►

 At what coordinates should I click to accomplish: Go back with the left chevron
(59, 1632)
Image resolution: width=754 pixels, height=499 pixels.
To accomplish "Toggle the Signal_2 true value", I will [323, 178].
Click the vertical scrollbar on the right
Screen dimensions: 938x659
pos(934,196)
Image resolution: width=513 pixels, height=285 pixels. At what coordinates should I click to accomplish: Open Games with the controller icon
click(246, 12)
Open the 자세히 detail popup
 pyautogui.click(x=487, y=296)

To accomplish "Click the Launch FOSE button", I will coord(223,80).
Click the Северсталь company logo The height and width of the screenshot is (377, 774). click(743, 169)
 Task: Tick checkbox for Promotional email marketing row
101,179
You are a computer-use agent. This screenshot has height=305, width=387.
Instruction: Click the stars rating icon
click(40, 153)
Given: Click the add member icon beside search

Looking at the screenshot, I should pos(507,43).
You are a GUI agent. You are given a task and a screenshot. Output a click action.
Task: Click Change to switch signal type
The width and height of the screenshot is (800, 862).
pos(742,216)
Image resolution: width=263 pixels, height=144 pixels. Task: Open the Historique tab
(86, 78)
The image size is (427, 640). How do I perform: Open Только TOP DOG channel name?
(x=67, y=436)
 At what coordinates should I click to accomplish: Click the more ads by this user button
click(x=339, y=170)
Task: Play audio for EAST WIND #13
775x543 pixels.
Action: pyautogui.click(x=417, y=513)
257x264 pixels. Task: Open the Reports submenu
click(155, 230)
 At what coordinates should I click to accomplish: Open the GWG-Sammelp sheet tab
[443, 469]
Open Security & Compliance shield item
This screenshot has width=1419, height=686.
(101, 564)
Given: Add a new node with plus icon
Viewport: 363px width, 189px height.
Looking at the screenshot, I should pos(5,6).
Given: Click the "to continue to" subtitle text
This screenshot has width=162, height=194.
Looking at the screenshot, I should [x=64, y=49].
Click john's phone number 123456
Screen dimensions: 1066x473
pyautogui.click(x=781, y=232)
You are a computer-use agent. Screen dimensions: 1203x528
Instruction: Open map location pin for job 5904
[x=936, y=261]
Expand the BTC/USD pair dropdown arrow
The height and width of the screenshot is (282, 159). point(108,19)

◄

= Problem to work on =
A single figure must be given: how many lines of the records above include the string "will".

= Finished exercise =
2